TASK ITEM »
Repeat the records below verbatim, and do not copy their pictures.

MATERIAL FOR THE TASK »
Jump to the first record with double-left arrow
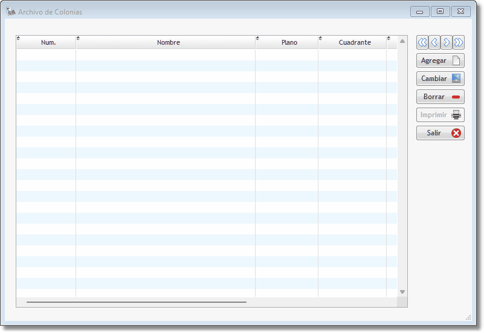 [422, 42]
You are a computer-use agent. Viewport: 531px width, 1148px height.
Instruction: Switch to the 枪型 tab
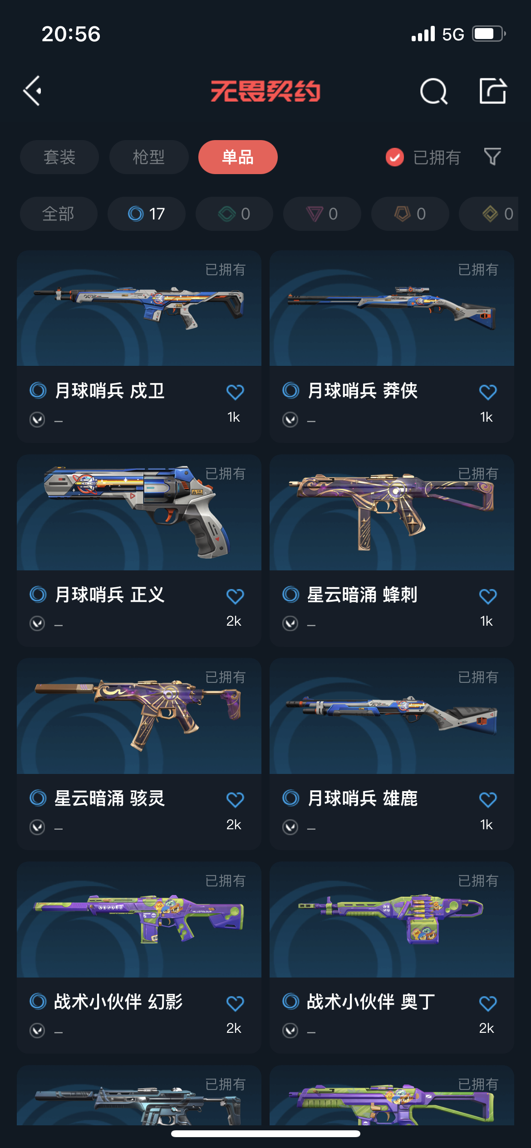(x=149, y=157)
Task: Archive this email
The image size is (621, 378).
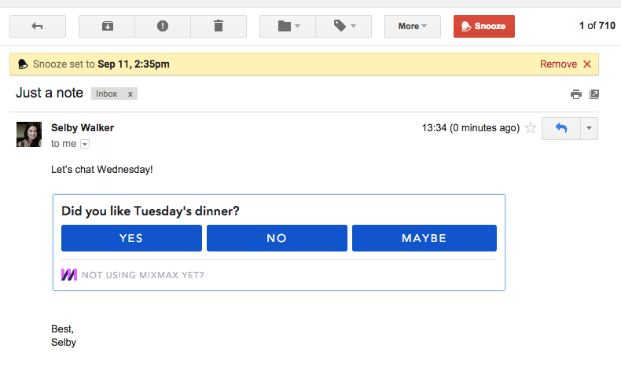Action: coord(107,26)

ANSWER TO THIS EXERCISE »
Jump to the first record with double-left arrow
 [422, 42]
You are a computer-use agent. Viewport: 531px width, 1148px height.
Instruction: Switch to the 枪型 tab
(x=149, y=157)
Task: Archive this email
The image size is (621, 378).
Action: coord(107,26)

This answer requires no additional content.